**Приведённый текст:**
Внутренний строй литературного произведения - Инна Альми 27 стр.


Мифологема в "Бесах" намечена уже эпиграфами. Эпиграф всегда живет многозначными связями с "большим" текстом. Помимо них, два эпиграфа, кроме того, непременно взаимодействуют. Строки из пушкинских "Бесов" и евангельская притча в преддверии романа Достоевского окрашивают друг друга. Можно сказать, что пушкинские строки в большей мере определяют тональность романа, евангельские же – его общий смысл. В финале устами умирающего Степана Трофимовича толкуется именно этот смысл; мифологема таким образом приближается к притче.

**Ваша задача:**
Что, согласно приведённому тексту, в большей мере определяют пушкинские строки в романе Достоевского?

**Строки данных:**
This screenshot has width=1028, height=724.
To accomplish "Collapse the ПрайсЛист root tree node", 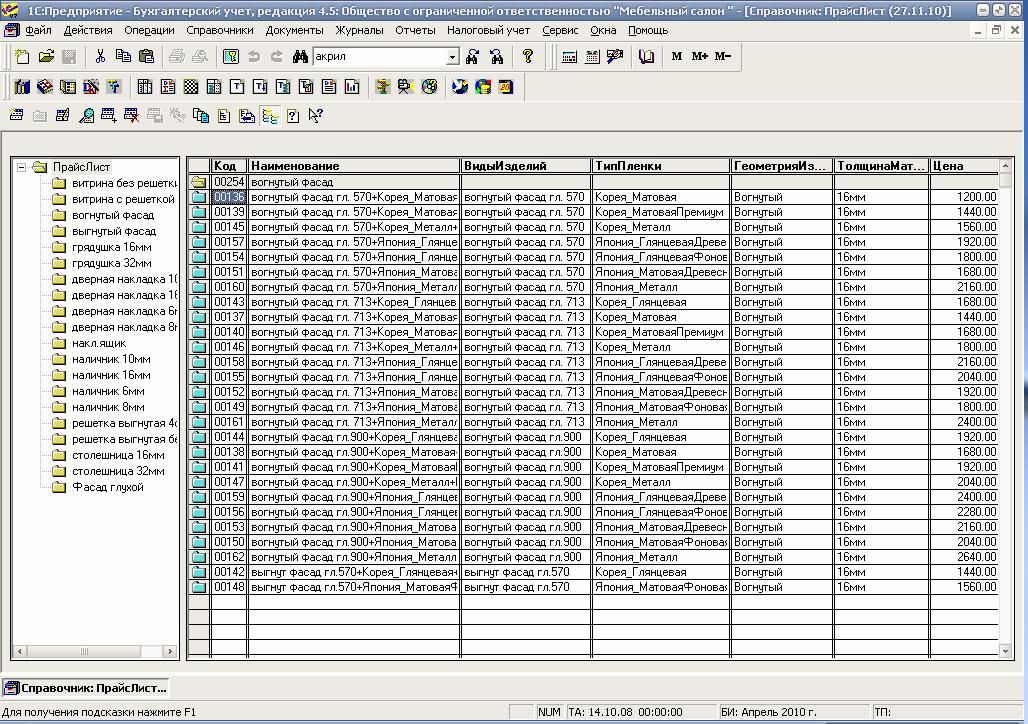I will [22, 167].
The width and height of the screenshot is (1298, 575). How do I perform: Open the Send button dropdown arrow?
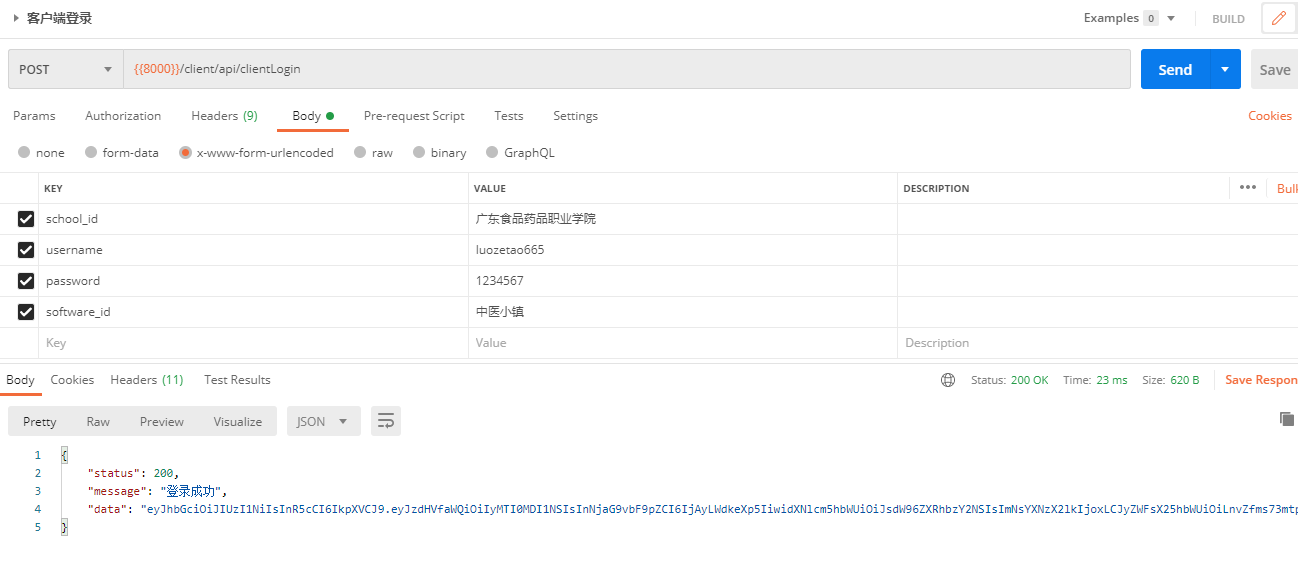click(1225, 70)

**Результат задания:**
Тональность романа.